**TASK DESCRIPTION:** From the records below, extract only the lines running from the line with "COMPRAR AGORA (207, 1697)" to the line with "[Youtube] (231, 2474)", both lines included, reproducing them exactly.

**DATA FOR THE TASK:**
━━━━━━━━━━━━━━━━

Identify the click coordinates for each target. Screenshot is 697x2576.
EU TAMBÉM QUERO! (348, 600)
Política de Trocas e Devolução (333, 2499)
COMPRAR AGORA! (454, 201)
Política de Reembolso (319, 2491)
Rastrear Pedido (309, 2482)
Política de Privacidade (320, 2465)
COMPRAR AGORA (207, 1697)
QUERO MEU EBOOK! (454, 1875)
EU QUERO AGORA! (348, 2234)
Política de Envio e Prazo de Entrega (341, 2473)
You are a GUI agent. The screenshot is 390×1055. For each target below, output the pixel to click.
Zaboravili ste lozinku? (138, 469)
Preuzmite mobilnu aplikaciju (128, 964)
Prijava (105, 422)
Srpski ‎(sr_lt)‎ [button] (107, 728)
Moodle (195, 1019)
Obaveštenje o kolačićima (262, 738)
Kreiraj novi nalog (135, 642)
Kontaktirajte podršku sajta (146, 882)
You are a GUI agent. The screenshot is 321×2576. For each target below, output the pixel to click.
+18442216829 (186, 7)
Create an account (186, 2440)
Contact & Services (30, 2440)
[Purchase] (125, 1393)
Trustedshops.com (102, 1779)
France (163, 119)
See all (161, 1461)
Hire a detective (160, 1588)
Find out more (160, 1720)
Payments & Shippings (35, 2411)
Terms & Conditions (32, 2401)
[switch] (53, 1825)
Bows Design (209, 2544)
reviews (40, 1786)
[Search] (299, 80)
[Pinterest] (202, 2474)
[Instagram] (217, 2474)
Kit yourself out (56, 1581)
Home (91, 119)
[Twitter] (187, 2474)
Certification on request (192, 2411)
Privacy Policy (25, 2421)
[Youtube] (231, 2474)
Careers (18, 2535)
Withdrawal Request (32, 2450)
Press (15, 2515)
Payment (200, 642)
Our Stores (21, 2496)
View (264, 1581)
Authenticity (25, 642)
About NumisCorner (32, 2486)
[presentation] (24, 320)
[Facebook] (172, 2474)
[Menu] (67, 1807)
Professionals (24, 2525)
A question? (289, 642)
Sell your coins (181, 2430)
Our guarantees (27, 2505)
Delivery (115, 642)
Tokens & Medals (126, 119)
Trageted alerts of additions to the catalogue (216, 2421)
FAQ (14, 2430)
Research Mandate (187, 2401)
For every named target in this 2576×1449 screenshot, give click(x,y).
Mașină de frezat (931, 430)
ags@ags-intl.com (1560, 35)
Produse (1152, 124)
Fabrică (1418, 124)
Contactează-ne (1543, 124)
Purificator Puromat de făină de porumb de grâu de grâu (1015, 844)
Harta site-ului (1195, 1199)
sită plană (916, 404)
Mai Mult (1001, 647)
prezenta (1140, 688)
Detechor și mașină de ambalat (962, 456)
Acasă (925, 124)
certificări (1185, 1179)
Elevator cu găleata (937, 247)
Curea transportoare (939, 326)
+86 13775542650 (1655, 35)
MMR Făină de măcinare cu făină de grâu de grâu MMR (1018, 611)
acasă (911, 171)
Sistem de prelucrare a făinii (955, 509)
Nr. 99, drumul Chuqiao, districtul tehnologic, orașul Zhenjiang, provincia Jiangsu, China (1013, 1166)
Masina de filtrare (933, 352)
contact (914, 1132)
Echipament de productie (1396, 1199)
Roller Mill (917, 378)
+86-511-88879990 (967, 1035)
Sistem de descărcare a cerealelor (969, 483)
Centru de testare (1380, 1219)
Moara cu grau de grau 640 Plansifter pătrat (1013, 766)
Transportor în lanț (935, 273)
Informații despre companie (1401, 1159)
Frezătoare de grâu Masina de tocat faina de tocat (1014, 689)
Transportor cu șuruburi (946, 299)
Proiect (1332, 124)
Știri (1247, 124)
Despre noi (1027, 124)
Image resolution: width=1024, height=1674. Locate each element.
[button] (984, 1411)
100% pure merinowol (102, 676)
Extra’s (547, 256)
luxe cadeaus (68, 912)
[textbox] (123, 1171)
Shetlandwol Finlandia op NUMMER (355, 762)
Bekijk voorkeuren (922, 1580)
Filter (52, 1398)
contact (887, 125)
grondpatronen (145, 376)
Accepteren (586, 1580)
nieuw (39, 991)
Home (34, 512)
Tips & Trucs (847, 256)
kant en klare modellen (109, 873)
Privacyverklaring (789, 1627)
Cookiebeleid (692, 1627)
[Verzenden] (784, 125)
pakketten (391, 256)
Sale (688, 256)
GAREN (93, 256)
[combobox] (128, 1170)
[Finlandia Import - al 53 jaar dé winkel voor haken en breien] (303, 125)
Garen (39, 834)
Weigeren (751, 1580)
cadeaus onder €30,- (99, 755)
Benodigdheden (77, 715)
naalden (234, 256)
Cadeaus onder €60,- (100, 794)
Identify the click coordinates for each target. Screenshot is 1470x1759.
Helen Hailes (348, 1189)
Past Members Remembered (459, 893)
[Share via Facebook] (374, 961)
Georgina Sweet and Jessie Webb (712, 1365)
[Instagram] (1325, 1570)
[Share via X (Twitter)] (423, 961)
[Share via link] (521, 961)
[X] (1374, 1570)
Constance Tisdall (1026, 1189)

━━━━━━━━━━━━━━━━

**EXPECTED ANSWER:**
COMPRAR AGORA (207, 1697)
QUERO MEU EBOOK! (454, 1875)
EU QUERO AGORA! (348, 2234)
Política de Envio e Prazo de Entrega (341, 2473)
You are a GUI agent. The screenshot is 390×1055. For each target below, output the pixel to click.
Zaboravili ste lozinku? (138, 469)
Preuzmite mobilnu aplikaciju (128, 964)
Prijava (105, 422)
Srpski ‎(sr_lt)‎ [button] (107, 728)
Moodle (195, 1019)
Obaveštenje o kolačićima (262, 738)
Kreiraj novi nalog (135, 642)
Kontaktirajte podršku sajta (146, 882)
You are a GUI agent. The screenshot is 321×2576. For each target below, output the pixel to click.
+18442216829 (186, 7)
Create an account (186, 2440)
Contact & Services (30, 2440)
[Purchase] (125, 1393)
Trustedshops.com (102, 1779)
France (163, 119)
See all (161, 1461)
Hire a detective (160, 1588)
Find out more (160, 1720)
Payments & Shippings (35, 2411)
Terms & Conditions (32, 2401)
[switch] (53, 1825)
Bows Design (209, 2544)
reviews (40, 1786)
[Search] (299, 80)
[Pinterest] (202, 2474)
[Instagram] (217, 2474)
Kit yourself out (56, 1581)
Home (91, 119)
[Twitter] (187, 2474)
Certification on request (192, 2411)
Privacy Policy (25, 2421)
[Youtube] (231, 2474)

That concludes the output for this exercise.